→ **REQUIRED ACTION**:
Count the lines in the listing below that contain the word "pixels" and report that number alone.
☆ ☆ ☆
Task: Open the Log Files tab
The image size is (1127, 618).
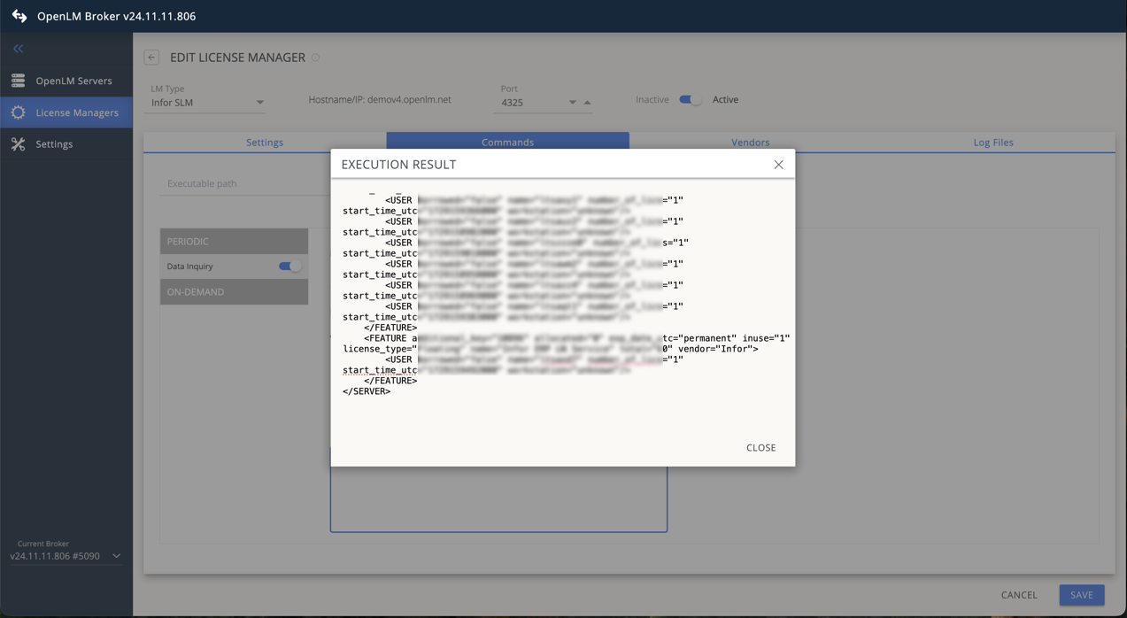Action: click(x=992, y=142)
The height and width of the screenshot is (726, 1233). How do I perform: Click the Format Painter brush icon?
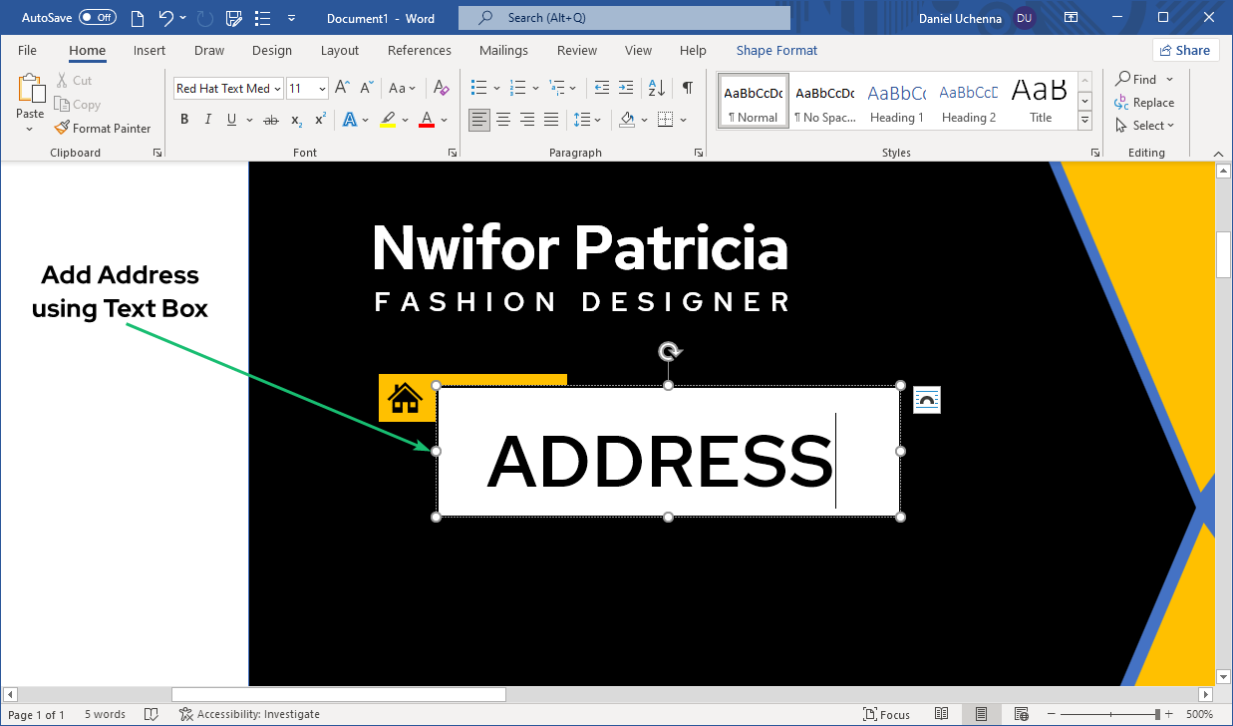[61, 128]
☆ ☆ ☆
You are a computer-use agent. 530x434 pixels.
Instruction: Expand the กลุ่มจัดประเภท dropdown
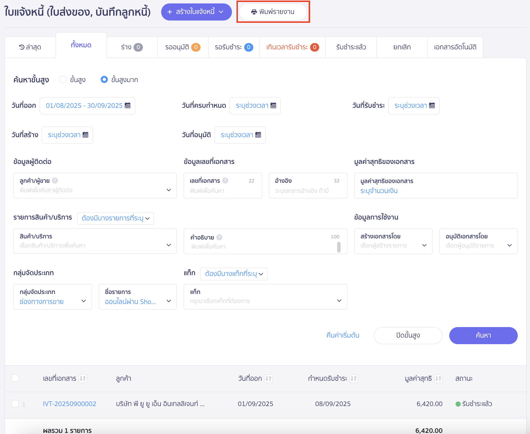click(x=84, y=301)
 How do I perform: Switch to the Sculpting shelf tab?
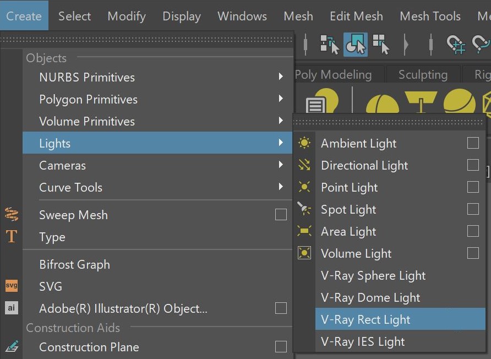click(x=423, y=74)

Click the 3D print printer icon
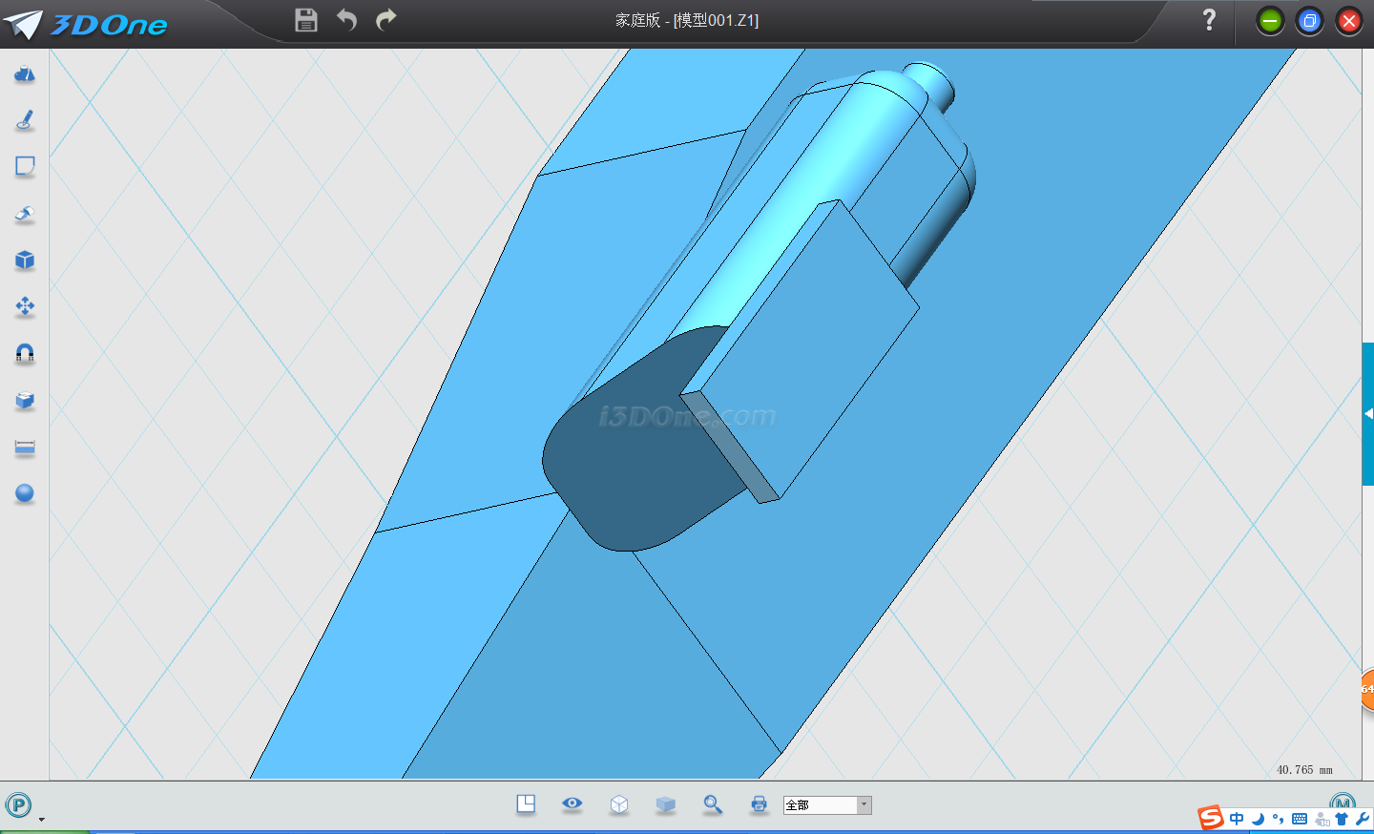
☆ ☆ ☆
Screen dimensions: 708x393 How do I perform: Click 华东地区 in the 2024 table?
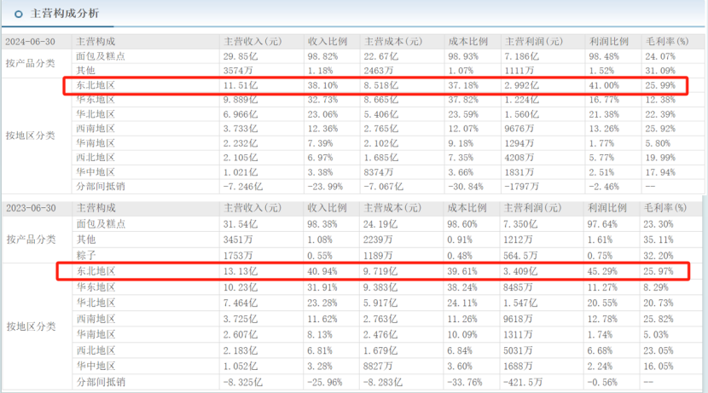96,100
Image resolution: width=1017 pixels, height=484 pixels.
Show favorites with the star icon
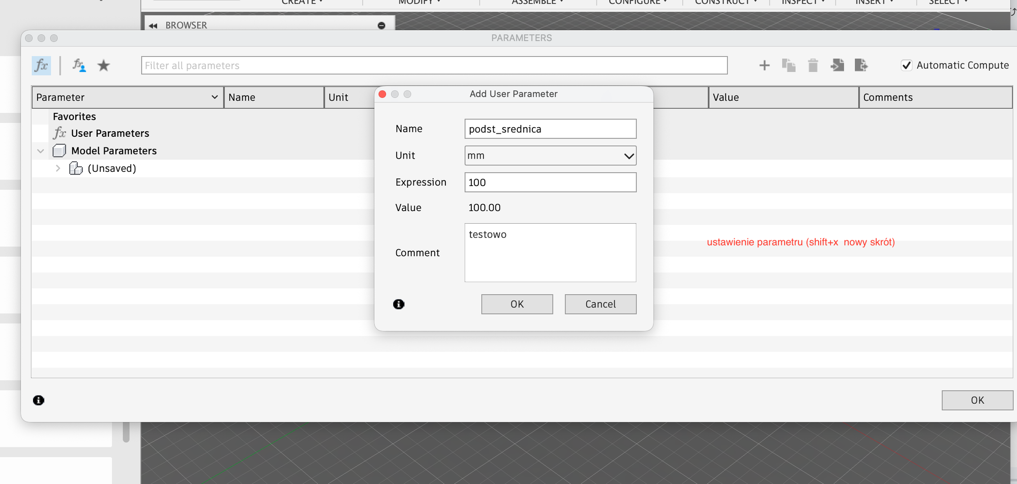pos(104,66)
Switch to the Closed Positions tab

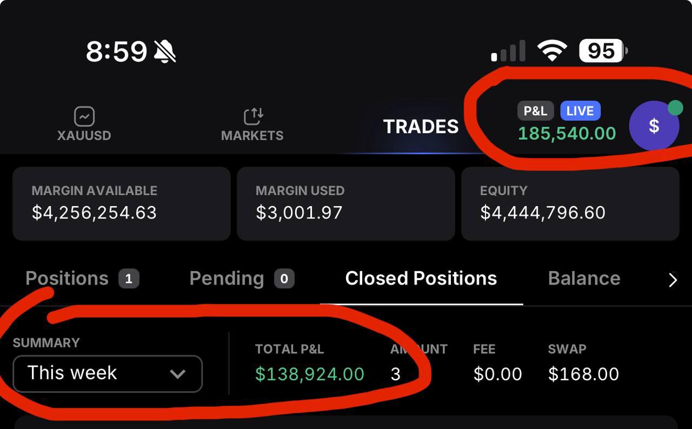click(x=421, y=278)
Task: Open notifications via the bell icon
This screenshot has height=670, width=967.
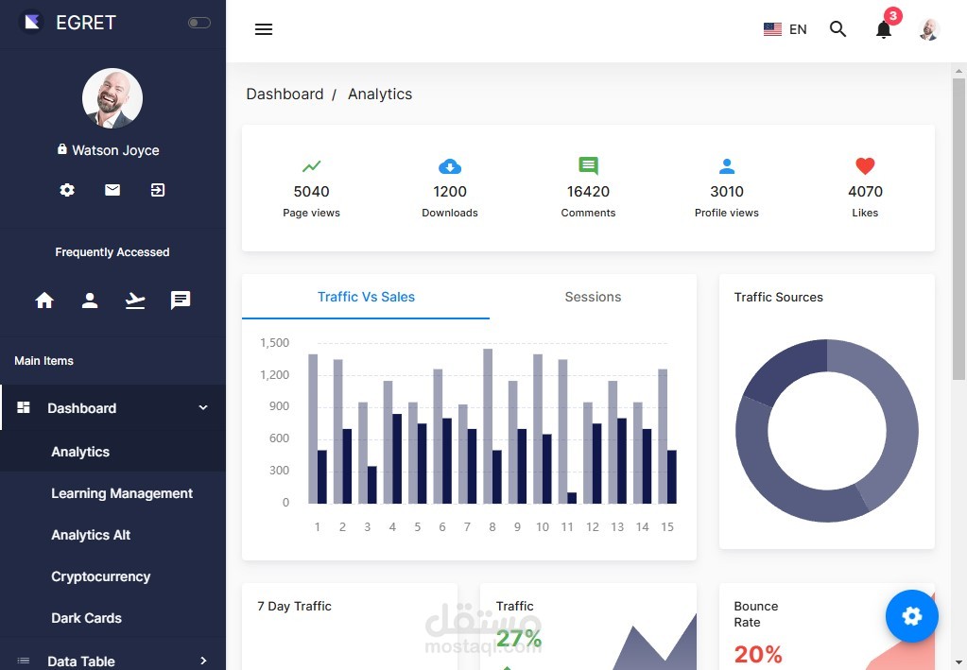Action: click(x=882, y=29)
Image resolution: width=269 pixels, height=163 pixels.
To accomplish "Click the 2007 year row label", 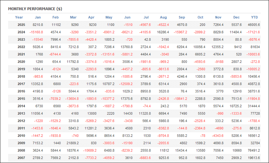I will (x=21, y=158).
☆ ☆ ☆
→ **YOUR RESPONSE**:
3